+16
For all the bullsh*t I have to deal with, I think my favorite thing about myself is that generally, I'm very happy and optimistic. Whenever I remind myself of my schizophrenia and social anxiety, I quickly remember - you know what, at least I don't have depression. My friend has bipolar and mainly deals with the depression side of it, and it sucks seeing him go through heavy bouts of extreme sadness. I feel a lot for people with depression, I've come to understand just what that means as much as anyone without depression can. But I'm almost the opposite - too happy. And I mean that in a positive way.
This happiness is something that has arisen over the last few years. I used to be very uneasy about life, I remember a time when I was petrified of death. What I mean is, I've had my fair share of sadness just like anybody. But eventually my outlook became a positive one. I've become a very upbeat individual inside and with that, I've built emotional calluses from all the outward negativity. It takes a lot to bring me down now.

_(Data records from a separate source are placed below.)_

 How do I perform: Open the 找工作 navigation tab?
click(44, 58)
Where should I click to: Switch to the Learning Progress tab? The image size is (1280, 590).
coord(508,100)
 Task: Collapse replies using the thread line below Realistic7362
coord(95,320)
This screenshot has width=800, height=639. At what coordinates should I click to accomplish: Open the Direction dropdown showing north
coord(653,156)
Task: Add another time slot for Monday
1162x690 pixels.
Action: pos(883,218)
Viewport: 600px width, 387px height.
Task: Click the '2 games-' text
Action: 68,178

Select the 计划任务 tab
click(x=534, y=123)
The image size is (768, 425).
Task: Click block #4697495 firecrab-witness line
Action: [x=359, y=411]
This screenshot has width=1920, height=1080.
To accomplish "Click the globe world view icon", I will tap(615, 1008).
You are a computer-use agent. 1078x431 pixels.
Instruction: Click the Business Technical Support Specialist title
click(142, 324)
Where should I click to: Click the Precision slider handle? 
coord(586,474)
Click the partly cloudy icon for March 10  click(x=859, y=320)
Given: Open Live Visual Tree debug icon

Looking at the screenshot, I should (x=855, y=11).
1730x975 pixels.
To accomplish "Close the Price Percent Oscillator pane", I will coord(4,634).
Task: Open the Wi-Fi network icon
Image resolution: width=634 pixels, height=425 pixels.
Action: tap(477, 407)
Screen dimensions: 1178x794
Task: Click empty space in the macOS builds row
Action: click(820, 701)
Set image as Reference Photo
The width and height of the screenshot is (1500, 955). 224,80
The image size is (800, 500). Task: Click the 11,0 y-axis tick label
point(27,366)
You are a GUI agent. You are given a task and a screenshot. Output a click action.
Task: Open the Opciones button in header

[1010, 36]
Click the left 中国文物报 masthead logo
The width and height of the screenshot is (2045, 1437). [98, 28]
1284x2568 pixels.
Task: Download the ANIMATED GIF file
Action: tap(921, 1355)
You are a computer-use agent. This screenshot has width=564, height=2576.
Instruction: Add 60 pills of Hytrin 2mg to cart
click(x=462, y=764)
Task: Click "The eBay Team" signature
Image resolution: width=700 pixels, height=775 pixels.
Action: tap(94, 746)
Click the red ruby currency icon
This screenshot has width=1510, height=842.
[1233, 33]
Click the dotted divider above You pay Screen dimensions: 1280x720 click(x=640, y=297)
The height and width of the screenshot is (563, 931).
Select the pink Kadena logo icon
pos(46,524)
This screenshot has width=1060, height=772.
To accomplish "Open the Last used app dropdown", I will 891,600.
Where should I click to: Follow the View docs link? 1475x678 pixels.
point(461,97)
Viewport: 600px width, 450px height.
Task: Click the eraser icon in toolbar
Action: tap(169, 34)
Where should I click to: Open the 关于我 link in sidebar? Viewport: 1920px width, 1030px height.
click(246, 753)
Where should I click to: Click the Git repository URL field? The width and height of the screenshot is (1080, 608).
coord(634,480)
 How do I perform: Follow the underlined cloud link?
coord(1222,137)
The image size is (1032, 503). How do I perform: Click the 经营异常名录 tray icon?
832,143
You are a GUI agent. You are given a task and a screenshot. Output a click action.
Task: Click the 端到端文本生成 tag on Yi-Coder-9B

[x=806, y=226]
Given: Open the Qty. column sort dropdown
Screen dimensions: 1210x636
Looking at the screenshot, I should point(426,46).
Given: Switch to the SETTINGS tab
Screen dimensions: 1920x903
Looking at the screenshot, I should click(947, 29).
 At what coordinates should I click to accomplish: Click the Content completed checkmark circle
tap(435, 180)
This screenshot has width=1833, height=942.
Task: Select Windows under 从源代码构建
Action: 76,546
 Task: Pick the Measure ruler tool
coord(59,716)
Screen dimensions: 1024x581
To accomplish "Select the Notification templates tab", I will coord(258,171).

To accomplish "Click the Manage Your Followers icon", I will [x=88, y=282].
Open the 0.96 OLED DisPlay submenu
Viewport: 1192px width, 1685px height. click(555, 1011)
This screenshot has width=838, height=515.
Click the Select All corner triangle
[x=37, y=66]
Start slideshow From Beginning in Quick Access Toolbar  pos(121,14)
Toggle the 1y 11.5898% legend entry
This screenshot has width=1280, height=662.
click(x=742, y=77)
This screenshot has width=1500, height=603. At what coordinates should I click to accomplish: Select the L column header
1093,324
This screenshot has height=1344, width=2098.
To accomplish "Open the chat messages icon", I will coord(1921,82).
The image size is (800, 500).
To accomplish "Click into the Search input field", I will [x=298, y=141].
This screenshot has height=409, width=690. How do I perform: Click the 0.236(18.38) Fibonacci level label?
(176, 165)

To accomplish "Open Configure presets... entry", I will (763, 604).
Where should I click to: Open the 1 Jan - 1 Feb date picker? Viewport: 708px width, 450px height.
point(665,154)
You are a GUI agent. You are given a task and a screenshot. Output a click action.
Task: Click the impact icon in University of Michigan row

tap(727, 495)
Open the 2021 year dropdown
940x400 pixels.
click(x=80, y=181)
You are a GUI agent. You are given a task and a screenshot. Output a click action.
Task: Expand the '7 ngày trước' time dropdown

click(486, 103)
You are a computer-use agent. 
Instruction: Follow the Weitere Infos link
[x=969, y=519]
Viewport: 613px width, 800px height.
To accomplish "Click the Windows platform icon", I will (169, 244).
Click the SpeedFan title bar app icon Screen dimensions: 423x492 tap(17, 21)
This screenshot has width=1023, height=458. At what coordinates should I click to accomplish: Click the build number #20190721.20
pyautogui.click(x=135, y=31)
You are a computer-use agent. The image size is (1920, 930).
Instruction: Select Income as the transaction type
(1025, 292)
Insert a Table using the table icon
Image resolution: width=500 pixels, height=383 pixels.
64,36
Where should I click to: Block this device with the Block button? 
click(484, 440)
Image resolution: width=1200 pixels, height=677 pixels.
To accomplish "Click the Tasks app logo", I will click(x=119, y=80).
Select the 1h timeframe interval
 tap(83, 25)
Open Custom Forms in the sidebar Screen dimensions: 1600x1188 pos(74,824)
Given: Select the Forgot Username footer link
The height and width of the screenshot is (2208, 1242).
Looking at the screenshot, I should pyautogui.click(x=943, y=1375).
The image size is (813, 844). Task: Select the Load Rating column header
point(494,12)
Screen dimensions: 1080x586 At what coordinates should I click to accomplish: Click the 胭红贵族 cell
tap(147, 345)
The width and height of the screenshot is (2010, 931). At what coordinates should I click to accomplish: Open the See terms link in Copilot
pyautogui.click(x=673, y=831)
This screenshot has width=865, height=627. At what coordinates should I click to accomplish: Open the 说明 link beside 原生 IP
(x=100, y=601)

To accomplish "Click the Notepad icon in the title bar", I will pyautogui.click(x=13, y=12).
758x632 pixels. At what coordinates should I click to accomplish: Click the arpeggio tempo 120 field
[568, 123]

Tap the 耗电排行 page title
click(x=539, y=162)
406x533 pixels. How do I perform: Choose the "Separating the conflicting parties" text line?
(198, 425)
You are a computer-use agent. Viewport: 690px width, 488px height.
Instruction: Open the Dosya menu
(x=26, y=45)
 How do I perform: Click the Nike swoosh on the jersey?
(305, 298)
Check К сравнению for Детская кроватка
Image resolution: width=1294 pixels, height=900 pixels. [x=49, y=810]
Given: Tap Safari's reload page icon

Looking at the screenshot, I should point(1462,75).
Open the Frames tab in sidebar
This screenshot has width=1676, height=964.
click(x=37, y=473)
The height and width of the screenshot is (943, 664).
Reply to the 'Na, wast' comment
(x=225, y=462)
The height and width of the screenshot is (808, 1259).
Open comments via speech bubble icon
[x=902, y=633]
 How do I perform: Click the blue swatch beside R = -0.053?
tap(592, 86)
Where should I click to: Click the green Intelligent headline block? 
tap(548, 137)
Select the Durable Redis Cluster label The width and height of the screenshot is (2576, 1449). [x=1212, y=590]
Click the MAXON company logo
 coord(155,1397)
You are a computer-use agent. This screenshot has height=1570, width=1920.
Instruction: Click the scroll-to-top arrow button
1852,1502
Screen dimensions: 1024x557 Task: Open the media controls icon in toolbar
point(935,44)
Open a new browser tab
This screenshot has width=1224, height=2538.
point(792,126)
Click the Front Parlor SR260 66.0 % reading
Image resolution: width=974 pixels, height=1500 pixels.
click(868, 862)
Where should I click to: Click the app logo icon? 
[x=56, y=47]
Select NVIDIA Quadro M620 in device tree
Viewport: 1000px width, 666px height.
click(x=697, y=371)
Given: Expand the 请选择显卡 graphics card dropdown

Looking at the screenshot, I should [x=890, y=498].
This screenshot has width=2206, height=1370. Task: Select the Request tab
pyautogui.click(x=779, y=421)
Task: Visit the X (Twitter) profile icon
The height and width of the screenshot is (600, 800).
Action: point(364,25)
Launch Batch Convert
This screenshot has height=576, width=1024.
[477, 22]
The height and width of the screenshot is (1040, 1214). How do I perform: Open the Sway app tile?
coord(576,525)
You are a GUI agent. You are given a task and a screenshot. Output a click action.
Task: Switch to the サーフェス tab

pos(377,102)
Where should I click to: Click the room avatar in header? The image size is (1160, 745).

Of course, there's a lot of room for improvement. But one of the cool things about living life for most of us is, as long as you try, you're only going to progress as a person and get better. At least, I hope that's the case. I feel I'm a better person than I was a year ago, and a far better person than I was five years ago, and infinitely better than I was ten years ago. And I feel I'll just keep getting better and better.
I don't know if/when I'll be proud of myself as a person. I think I'm already proud of my good traits, but I don't think I've accomplished enough to be truly proud of my entire being. I'll be proud of myself the day I make an amazing piece of music, or get married, or have a child. But most of all, the day I reflect and realize my social anxiety is over and done with - that's probably the day I'll be proud of myself most of all.